Walking in the sky, 13th February 2012

Autosave-File vom d-lab2/3 der AgfaPhoto GmbH

Sitting by the shingle with a coffee and a Danish (and a piece of bread pudding) before climbing up on to Seaford Head the beauty of this February day is breathtaking. The sea is calm, grey-blue, fading into sky at the edge of sight. Gulls careen through the clear air and holler their freedom. To the right is the grey bulk of a Martello tower, and stretching out behind it the seafront villas and apartments of Seaford, the flattering light of this dazzling day masking the shabbiness of their sometimes careworn facades. The town isn’t the smartest or most chic of seaside destinations, but it holds the key to a vast store of memory within. I am, in any case, very fond of its between-the-wars suburban architecture; the green-tiled villas and white curved liner-style facades seem so suited to this Sussex coast under the backdrop of the South Downs. If Brighton is youthful Bohemian excess and Eastbourne is genteel retirement, then between them, at Peacehaven, Saltdean and Seaford, is the suburban, middle-aged version of the seaside dream; quietness, healthiness and fresh air, a Betjeman fantasy of ruddy cheeks and jolly normality and walks on the front.

Now the coffee is finished, so I turn left and walk towards the cliff rising up at the end of the front, and soon feel the extra pressure in my lungs as the gradient is attacked. But it feels so good to have my feet planted on the chalk again, and every step higher reveals more of the Downs around, so that the effort is unnoticed. I feel gloriously loved and alive, surrounded by warmth and life. Over the summit and one of the quintessential English landscape vistas is revealed; the delicious waveform, green icing on pure white cake, of the chalk cliffs between Cuckmere Haven and Belle Tout, the Seven Sisters. Walking on the springy turf along the top and heading east towards Hope Gap the sunlight bounces back with increasing intensity from the sheer chalk walls. The low winter light saturates the colours and confounds sight; it could be June if not for the patches of icy drift in the fields beside the track. Snow dusts the green flanks of the Downs flowing inland from the Sisters towards Lewes, but a summer-like haze rims the unbroken deep blue sky. Hands feel the chill of the frozen air, but the face glows in the heat of the sun. I walk among spirits from the past yet feel invincibly alive. I know that the clean white face of the chalk wall in front of me means that this landscape I love for its permanence is disappearing in front of my eyes, slice after slice slipping into the insatiable sea. I feel ineradicable sadness at the terrible toll life is taking on those close to me, and huge happiness at the love I feel directed at me.

Earlier, from the keep of Lewes Castle, the Downs, perspective distorted as the sinuous shapes melded into a tenuous mist, took on the aspect of vast and distant mountain ranges; clothed as they were in snow, the pallid border of a land of ghosts. Now, here by the crumbling cliff edge of Seaford Head the air is joyously clear and fresh, giving life with every breath taken in. I can smell spring coming; drawing near, bearing hope in a blaze of new growth. The grass is fresh green, newly created this moment. Less than two hundred feet above the sea, but the feeling is of walking in the sky, feet barely touching the dense and resilient turf. Forward motion is effortless, more akin to flying than walking. Nothing is what it seems, everything is something else. Negative is positive, cold is warm, permanence never lasts, the ephemeral is eternal.

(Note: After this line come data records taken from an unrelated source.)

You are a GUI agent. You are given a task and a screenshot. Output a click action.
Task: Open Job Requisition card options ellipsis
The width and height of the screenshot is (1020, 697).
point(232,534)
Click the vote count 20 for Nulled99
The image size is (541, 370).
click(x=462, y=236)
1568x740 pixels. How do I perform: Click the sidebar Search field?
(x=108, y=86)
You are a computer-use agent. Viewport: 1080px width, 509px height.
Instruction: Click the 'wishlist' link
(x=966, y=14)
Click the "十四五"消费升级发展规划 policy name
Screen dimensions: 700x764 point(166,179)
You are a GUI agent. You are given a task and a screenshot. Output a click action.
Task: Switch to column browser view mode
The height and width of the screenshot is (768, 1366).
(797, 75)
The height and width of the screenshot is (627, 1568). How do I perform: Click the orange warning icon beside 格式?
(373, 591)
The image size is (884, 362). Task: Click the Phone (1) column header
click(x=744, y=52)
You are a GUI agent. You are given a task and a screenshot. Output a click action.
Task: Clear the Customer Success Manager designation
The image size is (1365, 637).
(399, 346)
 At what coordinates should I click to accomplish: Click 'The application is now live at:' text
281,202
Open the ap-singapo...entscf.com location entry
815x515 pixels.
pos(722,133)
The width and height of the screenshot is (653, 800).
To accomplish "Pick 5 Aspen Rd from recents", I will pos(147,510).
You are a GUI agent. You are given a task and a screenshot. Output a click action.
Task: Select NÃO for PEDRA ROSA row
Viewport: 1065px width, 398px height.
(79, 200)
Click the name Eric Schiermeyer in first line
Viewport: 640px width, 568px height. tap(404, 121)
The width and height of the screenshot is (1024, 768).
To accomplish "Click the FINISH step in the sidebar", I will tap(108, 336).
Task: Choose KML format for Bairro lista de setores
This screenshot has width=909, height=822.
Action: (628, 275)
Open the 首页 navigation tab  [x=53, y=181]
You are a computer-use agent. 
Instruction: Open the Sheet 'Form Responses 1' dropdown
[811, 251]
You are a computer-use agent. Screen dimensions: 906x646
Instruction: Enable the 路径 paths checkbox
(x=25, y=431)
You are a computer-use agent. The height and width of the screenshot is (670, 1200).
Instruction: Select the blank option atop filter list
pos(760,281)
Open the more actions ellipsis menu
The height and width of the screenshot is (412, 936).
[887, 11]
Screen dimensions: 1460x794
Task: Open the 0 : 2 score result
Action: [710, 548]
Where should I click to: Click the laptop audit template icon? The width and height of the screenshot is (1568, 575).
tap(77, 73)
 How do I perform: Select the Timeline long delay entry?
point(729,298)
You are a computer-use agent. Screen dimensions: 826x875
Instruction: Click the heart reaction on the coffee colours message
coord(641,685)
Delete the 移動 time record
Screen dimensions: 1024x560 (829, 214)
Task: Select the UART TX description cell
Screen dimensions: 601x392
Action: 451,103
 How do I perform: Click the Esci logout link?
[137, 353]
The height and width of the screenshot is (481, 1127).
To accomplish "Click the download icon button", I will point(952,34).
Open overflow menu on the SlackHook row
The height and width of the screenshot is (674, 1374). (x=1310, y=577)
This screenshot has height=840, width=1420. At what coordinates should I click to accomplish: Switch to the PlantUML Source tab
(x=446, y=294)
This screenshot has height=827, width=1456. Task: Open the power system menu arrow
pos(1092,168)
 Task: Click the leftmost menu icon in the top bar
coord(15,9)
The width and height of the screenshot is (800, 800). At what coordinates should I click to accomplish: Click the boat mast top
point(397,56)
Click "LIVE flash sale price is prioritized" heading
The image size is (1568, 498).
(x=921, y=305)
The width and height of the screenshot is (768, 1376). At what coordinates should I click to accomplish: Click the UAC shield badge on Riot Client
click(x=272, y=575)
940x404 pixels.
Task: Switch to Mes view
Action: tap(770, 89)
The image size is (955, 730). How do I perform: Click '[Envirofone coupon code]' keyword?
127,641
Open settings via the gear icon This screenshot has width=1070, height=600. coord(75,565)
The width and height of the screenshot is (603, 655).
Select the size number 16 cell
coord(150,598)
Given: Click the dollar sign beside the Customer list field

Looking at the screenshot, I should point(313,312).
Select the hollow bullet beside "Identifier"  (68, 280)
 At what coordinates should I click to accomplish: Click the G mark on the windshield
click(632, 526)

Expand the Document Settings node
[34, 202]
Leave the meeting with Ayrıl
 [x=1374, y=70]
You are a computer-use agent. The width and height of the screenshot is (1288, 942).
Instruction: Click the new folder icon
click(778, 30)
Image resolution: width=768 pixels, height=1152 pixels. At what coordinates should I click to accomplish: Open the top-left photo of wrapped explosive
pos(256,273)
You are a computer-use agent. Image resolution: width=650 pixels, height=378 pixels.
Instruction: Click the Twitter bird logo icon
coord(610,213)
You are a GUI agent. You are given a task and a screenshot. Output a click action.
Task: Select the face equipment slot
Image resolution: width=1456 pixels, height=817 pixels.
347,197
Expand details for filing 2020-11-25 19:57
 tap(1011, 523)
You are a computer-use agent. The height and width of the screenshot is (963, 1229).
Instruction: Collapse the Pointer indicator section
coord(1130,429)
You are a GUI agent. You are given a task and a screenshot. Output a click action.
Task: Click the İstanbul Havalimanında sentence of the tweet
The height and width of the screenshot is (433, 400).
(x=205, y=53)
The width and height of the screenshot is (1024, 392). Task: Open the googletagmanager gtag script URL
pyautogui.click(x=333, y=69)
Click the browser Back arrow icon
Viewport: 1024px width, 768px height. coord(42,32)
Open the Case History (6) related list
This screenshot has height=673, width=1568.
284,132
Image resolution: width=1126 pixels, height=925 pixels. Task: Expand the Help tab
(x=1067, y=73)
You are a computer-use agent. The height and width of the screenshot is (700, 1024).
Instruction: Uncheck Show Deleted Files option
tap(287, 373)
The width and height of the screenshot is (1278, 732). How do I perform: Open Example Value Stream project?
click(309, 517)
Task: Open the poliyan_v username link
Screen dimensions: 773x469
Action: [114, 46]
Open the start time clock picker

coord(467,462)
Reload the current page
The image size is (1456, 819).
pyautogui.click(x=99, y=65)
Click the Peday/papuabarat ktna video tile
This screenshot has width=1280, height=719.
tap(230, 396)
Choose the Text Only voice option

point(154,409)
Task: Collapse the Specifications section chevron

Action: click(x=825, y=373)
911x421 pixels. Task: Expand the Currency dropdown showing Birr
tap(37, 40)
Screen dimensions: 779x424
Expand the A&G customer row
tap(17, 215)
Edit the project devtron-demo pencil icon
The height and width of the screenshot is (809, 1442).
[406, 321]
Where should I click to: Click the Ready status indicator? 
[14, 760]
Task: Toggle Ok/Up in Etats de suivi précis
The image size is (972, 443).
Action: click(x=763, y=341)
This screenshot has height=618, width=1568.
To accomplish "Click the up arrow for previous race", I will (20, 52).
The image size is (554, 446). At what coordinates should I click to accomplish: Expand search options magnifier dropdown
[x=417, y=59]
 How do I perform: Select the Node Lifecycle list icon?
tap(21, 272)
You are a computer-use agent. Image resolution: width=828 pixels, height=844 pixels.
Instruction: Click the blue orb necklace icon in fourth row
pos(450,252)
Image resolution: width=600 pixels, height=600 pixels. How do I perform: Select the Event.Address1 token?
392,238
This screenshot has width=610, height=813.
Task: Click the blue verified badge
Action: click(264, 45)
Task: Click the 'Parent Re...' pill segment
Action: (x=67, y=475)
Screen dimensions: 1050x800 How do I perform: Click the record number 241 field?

On the way back down to Seaford, heading for the railway station, the path passes through a golf course, empty of golfers and full of dogs walking with their companions, and joins a suburban road, the villas lining the north side basking in the glory of this divine afternoon as the sun sinks westward. In the quiet I feel an immense peace flowing through me; I feel at home, and long to return to a home filled with love. I know my father and brother and mother were happy in this place, if only for a while, and I think some of their happiness still lingers. We survive as memories held in store by those who outlive us; the more a person is loved, the more a person cares for others, the stronger the memory and the stronger the survival once that person leaves.

This life is searing pain and fierce joy, this life is utterly meaningless and profoundly meaningful. What we think is important means nothing, the things we overlook mean everything. A glance from a loved one means more than any money or status or success; to have the ability to be transfixed by the beauty around us is to be in receipt of a priceless gift. Don’t waste these things; they can be gone before we realise. Enjoy every second, both bad and good, because it’s all we have.